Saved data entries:
========================================

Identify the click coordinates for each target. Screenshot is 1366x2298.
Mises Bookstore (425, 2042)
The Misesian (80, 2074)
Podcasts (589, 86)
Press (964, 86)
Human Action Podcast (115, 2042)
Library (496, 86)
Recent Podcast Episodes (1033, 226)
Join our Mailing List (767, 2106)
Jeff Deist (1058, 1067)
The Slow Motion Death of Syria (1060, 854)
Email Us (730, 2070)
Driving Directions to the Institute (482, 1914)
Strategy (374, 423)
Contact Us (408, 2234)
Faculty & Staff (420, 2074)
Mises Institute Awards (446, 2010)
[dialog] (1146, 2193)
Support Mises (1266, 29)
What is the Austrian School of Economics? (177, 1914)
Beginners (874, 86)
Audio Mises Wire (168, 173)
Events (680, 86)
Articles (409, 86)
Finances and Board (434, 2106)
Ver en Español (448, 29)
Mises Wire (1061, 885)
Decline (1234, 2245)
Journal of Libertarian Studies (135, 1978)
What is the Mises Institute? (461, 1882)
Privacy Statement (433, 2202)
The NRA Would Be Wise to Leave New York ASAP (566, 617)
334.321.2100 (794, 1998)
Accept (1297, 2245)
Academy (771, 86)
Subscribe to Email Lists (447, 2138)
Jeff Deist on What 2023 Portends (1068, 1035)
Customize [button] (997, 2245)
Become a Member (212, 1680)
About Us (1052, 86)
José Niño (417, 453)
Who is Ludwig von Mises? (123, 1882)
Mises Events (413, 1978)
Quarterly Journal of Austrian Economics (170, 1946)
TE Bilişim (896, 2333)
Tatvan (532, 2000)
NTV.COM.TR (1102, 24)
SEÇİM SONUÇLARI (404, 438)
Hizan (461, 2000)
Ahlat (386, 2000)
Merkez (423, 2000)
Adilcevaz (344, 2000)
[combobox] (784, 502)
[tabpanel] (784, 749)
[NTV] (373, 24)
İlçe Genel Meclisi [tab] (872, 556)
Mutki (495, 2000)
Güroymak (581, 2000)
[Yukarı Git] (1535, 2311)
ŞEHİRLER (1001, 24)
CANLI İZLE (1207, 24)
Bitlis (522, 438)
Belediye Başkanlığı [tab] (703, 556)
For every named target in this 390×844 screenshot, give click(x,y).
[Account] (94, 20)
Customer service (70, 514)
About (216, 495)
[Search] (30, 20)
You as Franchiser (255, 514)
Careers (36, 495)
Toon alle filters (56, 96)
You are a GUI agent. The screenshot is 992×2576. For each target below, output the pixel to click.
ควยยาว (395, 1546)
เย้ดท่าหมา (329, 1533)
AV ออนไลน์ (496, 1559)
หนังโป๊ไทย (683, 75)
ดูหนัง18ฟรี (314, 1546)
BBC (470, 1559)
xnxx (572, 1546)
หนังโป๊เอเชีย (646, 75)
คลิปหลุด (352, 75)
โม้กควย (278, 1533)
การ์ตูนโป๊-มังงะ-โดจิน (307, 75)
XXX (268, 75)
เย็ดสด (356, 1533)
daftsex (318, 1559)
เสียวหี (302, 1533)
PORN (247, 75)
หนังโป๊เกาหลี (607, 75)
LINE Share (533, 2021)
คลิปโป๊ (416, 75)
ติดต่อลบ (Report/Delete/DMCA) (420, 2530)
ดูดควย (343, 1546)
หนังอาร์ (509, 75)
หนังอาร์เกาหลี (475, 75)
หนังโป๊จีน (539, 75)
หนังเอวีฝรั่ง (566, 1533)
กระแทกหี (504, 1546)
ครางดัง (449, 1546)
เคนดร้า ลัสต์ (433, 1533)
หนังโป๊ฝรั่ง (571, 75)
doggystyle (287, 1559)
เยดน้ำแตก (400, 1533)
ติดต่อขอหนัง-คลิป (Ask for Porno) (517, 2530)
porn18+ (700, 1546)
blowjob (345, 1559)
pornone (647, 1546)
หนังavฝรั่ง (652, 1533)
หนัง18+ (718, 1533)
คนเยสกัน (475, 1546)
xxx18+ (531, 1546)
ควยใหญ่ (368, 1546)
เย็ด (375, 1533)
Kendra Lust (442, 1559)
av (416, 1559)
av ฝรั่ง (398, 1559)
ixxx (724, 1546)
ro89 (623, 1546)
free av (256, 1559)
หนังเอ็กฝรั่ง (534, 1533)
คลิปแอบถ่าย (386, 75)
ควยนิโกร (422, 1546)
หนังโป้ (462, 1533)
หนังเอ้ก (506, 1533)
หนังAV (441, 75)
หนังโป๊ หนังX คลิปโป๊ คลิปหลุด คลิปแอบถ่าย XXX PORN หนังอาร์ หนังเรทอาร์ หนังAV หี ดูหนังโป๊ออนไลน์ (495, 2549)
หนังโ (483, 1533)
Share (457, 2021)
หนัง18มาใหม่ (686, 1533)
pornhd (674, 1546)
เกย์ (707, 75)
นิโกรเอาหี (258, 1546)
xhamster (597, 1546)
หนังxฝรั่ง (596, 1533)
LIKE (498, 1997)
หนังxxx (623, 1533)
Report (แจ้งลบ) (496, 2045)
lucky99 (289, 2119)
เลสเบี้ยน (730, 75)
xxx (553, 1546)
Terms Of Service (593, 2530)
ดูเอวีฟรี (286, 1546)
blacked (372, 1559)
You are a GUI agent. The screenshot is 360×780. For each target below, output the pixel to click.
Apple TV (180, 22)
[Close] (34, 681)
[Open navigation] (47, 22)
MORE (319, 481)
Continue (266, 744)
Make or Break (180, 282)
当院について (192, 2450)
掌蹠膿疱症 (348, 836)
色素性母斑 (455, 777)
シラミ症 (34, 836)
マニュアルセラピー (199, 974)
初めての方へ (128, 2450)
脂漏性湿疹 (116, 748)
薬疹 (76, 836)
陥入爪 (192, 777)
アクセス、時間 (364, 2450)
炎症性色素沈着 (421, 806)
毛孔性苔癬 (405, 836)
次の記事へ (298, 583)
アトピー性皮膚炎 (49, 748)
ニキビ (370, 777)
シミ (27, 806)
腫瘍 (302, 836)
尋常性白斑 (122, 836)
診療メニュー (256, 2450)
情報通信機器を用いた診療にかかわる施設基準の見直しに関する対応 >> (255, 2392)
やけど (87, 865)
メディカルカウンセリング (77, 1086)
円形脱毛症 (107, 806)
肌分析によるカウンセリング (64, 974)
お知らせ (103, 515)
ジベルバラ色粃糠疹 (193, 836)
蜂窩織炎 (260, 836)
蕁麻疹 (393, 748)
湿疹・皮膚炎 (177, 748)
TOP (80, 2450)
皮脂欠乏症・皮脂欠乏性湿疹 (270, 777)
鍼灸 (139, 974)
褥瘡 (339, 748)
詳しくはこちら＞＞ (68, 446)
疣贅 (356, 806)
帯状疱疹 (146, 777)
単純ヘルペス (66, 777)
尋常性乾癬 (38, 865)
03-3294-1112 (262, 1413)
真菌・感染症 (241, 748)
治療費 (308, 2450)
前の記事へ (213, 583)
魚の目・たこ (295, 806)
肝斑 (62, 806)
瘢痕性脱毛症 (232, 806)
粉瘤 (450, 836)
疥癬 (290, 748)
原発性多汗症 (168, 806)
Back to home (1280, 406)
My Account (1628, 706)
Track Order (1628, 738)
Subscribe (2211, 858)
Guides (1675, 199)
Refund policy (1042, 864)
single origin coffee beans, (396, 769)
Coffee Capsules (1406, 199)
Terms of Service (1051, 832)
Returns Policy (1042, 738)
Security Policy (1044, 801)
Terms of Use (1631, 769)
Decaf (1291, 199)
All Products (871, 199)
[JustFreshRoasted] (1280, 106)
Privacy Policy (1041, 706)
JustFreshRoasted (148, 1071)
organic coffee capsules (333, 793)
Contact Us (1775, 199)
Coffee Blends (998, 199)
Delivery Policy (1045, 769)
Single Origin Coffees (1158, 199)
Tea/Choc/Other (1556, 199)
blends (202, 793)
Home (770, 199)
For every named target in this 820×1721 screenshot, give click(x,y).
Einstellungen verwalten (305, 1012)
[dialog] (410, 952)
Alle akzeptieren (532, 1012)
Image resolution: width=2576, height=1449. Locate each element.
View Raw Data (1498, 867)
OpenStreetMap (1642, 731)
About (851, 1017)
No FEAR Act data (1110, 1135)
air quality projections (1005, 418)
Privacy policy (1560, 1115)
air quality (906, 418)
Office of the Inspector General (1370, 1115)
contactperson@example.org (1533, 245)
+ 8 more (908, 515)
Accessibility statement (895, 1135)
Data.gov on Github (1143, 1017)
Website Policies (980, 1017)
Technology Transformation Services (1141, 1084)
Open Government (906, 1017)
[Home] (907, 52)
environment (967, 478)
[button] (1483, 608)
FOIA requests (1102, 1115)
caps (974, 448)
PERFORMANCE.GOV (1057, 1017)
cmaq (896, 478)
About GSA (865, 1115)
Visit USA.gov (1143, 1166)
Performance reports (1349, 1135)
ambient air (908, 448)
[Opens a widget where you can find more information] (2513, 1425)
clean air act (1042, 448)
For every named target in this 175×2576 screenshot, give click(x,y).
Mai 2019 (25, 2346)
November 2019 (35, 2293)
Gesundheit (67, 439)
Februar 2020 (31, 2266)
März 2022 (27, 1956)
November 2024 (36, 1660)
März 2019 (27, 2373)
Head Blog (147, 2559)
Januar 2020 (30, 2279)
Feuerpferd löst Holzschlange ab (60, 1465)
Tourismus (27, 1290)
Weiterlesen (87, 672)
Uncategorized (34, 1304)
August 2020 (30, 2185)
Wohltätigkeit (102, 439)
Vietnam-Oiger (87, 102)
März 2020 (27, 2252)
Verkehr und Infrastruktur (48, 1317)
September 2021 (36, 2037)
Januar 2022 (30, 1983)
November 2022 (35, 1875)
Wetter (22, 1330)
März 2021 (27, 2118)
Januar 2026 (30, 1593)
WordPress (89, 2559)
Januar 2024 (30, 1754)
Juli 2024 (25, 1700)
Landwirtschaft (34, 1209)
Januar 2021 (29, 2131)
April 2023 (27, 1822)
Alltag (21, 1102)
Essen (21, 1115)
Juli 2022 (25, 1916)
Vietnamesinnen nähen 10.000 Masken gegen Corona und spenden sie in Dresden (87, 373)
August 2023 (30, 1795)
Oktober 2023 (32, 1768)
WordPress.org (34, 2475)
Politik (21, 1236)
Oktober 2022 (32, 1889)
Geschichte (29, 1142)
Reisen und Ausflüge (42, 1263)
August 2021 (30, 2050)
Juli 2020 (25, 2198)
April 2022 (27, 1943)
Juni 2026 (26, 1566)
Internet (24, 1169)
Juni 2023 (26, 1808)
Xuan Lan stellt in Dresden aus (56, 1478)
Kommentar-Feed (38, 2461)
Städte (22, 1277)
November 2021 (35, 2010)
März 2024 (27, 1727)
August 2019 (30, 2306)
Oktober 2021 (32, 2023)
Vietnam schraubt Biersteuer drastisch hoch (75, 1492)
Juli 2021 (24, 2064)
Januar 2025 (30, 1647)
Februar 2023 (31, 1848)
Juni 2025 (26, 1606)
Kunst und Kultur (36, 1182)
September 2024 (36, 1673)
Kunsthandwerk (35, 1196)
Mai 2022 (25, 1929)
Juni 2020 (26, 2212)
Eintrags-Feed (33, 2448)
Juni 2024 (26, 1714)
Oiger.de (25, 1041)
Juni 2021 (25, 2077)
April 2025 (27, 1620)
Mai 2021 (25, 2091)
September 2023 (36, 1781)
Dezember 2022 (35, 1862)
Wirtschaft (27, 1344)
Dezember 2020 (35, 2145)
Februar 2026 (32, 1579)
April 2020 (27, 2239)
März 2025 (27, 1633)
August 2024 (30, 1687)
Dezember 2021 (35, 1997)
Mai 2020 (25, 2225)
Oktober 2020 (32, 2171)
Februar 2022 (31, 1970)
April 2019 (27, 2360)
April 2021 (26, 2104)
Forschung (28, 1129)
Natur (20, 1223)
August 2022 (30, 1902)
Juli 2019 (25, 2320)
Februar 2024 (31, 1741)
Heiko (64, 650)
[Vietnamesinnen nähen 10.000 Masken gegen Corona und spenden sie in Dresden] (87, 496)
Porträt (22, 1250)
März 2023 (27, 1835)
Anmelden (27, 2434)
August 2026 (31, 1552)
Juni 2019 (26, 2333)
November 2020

========================================

Exercise:
Your response should be the lines above from the first to the one containing "Journal of Libertarian Studies (135, 1978)", inclusive, each given exactly.

Result of this exercise:
Identify the click coordinates for each target. Screenshot is 1366x2298.
Mises Bookstore (425, 2042)
The Misesian (80, 2074)
Podcasts (589, 86)
Press (964, 86)
Human Action Podcast (115, 2042)
Library (496, 86)
Recent Podcast Episodes (1033, 226)
Join our Mailing List (767, 2106)
Jeff Deist (1058, 1067)
The Slow Motion Death of Syria (1060, 854)
Email Us (730, 2070)
Driving Directions to the Institute (482, 1914)
Strategy (374, 423)
Contact Us (408, 2234)
Faculty & Staff (420, 2074)
Mises Institute Awards (446, 2010)
[dialog] (1146, 2193)
Support Mises (1266, 29)
What is the Austrian School of Economics? (177, 1914)
Beginners (874, 86)
Audio Mises Wire (168, 173)
Events (680, 86)
Articles (409, 86)
Finances and Board (434, 2106)
Ver en Español (448, 29)
Mises Wire (1061, 885)
Decline (1234, 2245)
Journal of Libertarian Studies (135, 1978)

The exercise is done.